The good news is that orchestras have probably never spent as much time or energy thinking about the broader meaning of their artistic planning decisions as they are today, and the League’s evolving Catalyst initiatives have been important drivers of this work (see “Welcoming Innovation and Inclusion in Orchestras” elsewhere in this issue). It’s genuinely exciting to watch the changes occur, and at the League, we are shortly launching a major project to report these changes from the perspective of hard data.

My anecdotal conclusion is that orchestras’ future strategic success will probably require more long-horizon, joined-up goals to be reflected in every job description across organizations. The siloed management functions many of us grew up with are unlikely to be fit for purpose in the world we’re now entering.

In his inspiring keynote at the League’s online 2021 Conference, Marc Bamuthi Joseph from the Kennedy Center implored us: “Tie your organizational growth to your region’s social growth. Your program is in service of your social vision.”

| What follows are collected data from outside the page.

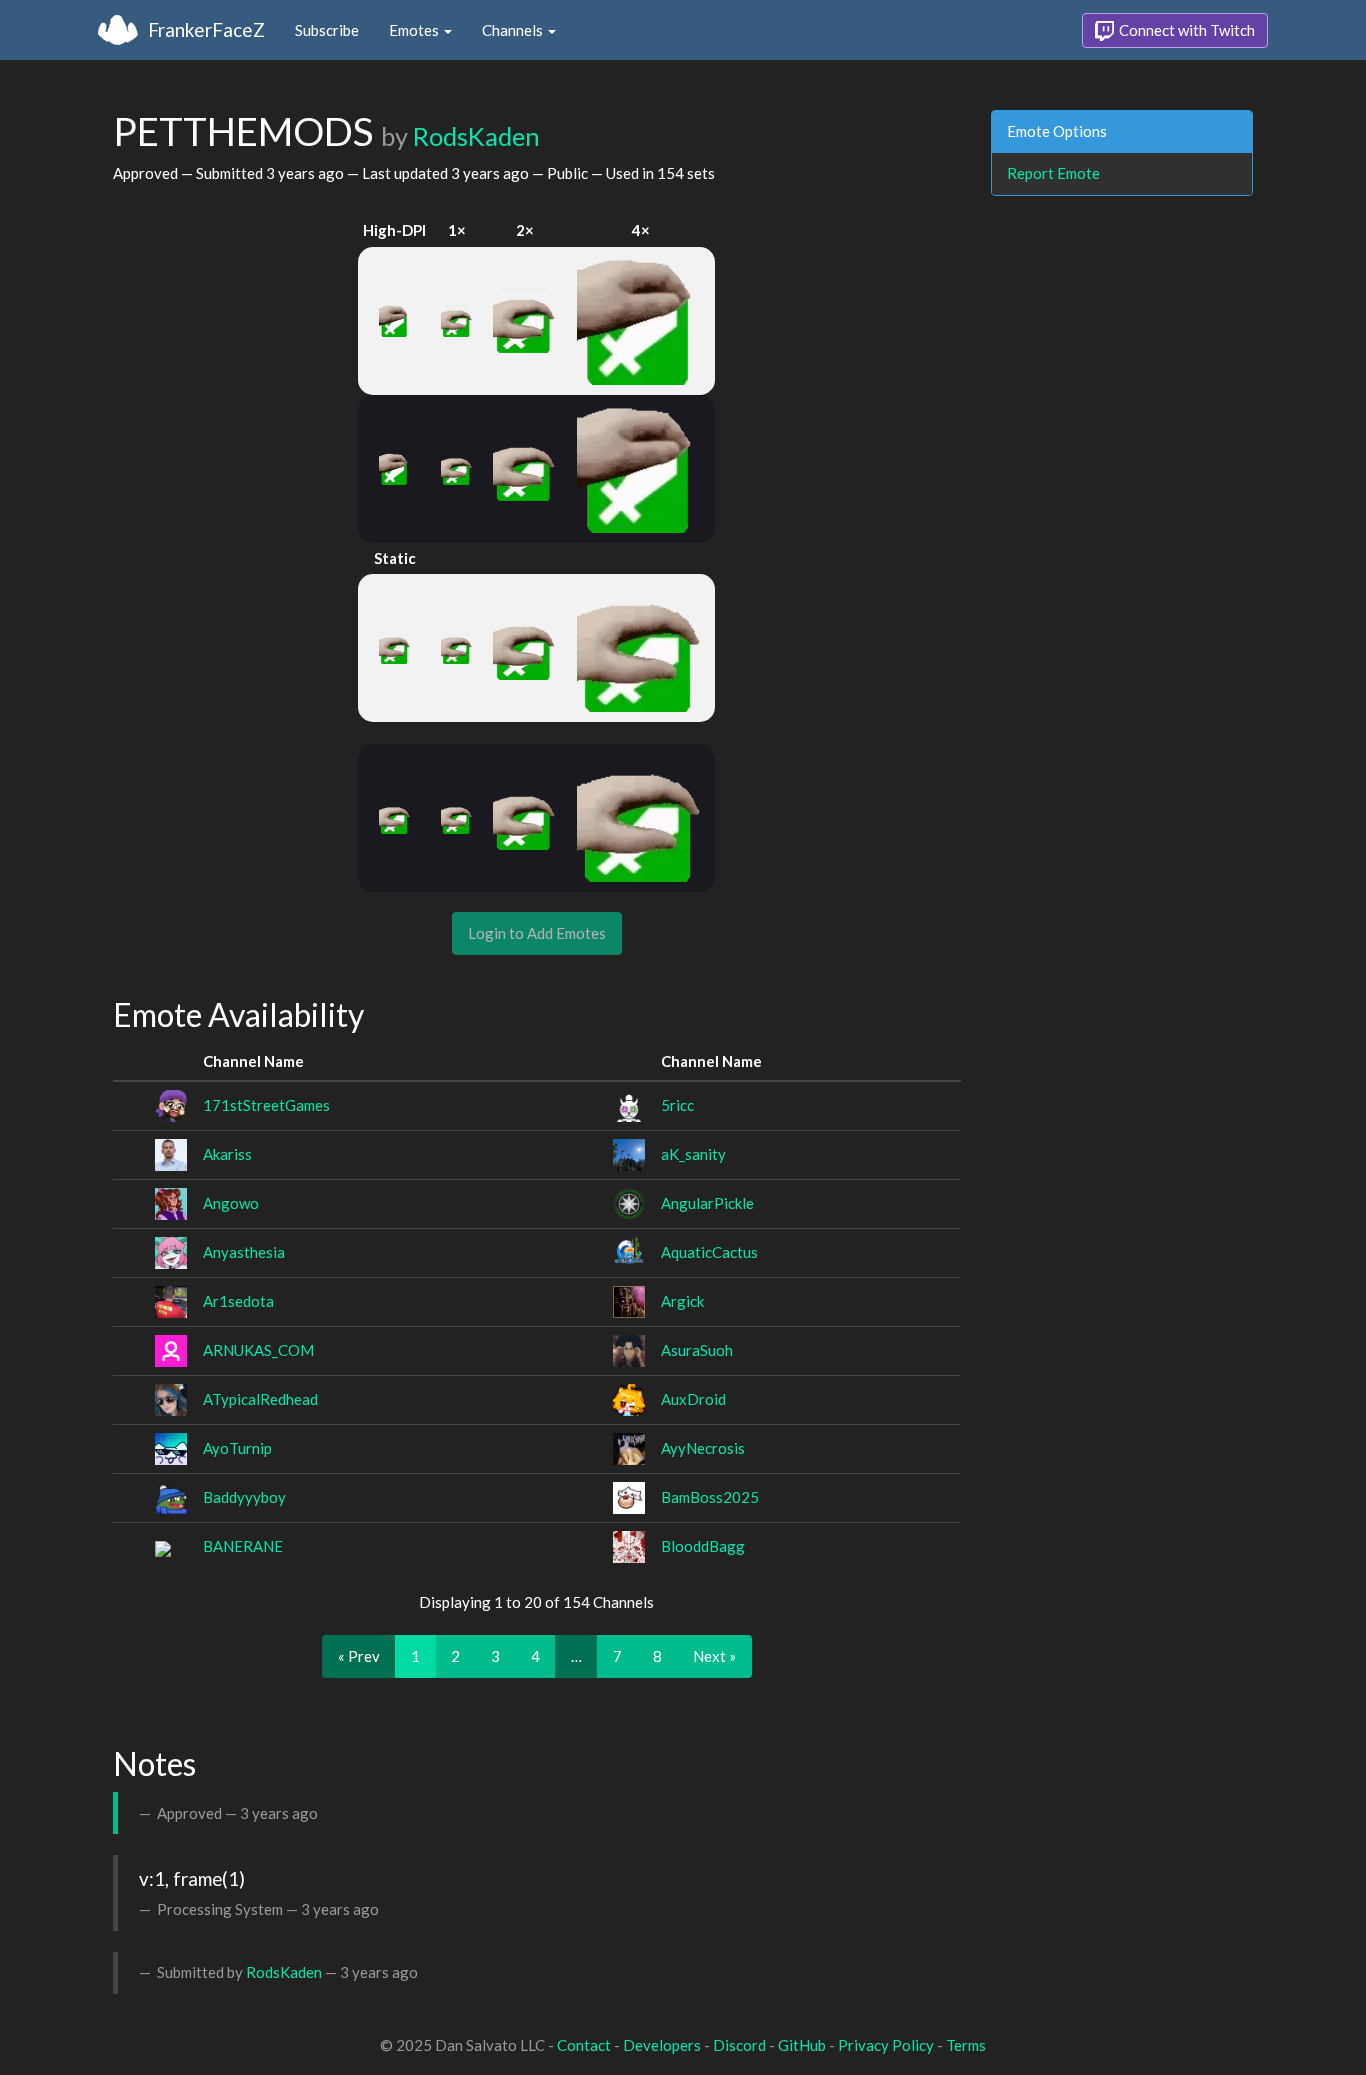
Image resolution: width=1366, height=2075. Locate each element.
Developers (662, 2045)
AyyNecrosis (703, 1448)
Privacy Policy (886, 2045)
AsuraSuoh (697, 1350)
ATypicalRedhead (260, 1399)
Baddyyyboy (244, 1497)
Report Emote (1053, 173)
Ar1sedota (238, 1301)
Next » (714, 1656)
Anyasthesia (244, 1252)
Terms (966, 2045)
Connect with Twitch (1185, 30)
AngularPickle (707, 1203)
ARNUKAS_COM (258, 1350)
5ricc (677, 1105)
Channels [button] (514, 30)
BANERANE (243, 1546)
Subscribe (327, 30)
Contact (584, 2045)
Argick (682, 1301)
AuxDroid (693, 1399)
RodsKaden (476, 136)
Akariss (227, 1154)
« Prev (359, 1656)
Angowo (231, 1203)
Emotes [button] (415, 30)
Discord (739, 2045)
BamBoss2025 (710, 1497)
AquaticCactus (709, 1252)
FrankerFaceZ (206, 29)
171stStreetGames (266, 1105)
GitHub (802, 2045)
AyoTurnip (237, 1448)
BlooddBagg (703, 1546)
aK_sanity (693, 1154)
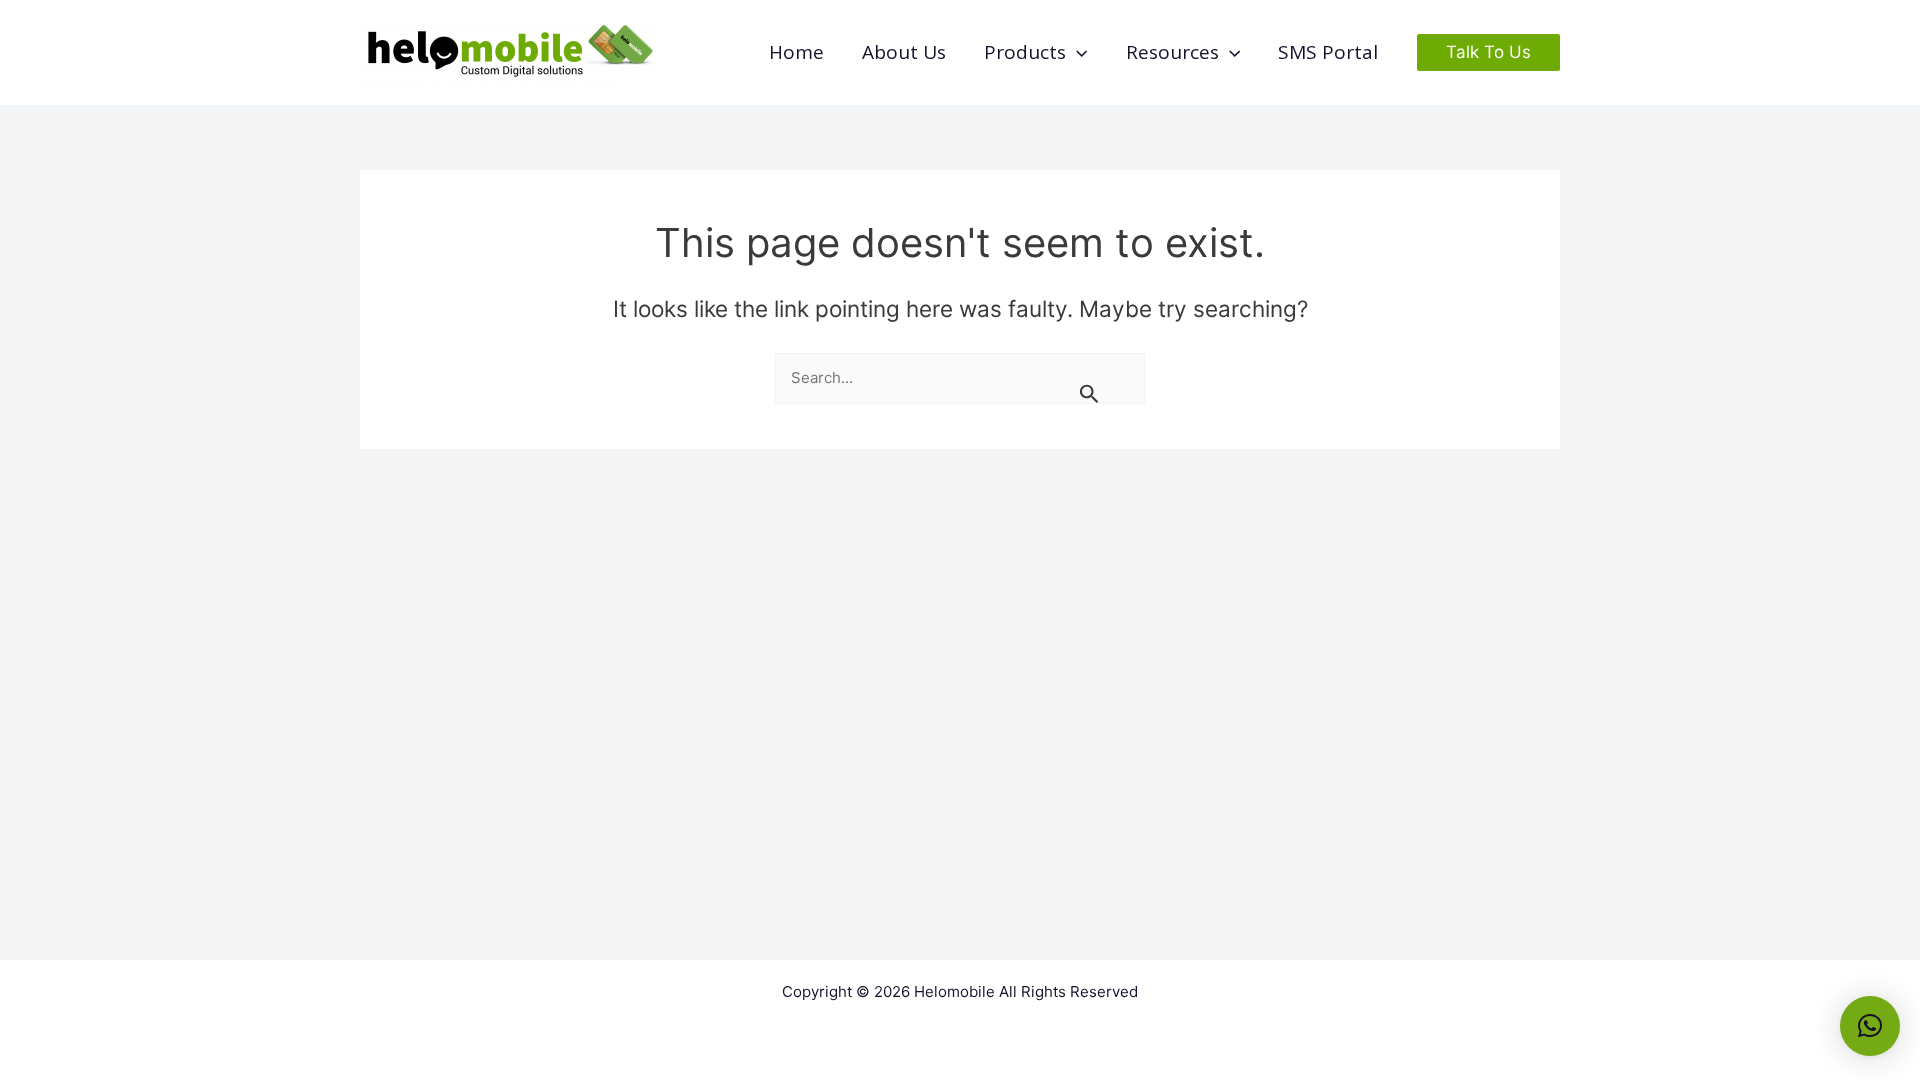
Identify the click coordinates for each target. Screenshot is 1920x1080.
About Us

During the League's 2021 National Conference, Marc Bamuthi Joseph laid out a blueprint for the classical field that lifted its gaze beyond the horizon of equity, diversity, and inclusion work to consider a focus on systemic solidarity or structural allyship.

Bamuthi’s job title tells us a lot: Vice President and Artistic Director of Social Impact. The revelation here is that the Kennedy Center views artistic vision as inextricable from social impact. As we emerge from the pandemic, there is urgency for artistic planners, marketing directors, and community engagement directors to sit around a table before committing a single program to paper and ask themselves questions like: “What does our community want and need from us next season? How do we build a future audience following a pandemic that has disrupted decades of attendance habits? And how might our individual business goals better align in service of longer-term institutional growth?”

“Forward together” is a state of mind. It asserts that the breakthrough results that our field craves are most likely to reveal themselves through our collaborative learning. But it also reminds us of the need to create intense internal alignment around our goals. As the pandemic recedes in the rear-view mirror, the challenge of building new audiences will increasingly take over the entire field of vision in our windshields. This is an existential issue for our field that can only be tackled by organizations together—and by leaders together within those organizations.

We look forward to exploring these themes with you at our Conference in Los Angeles and in the years to come!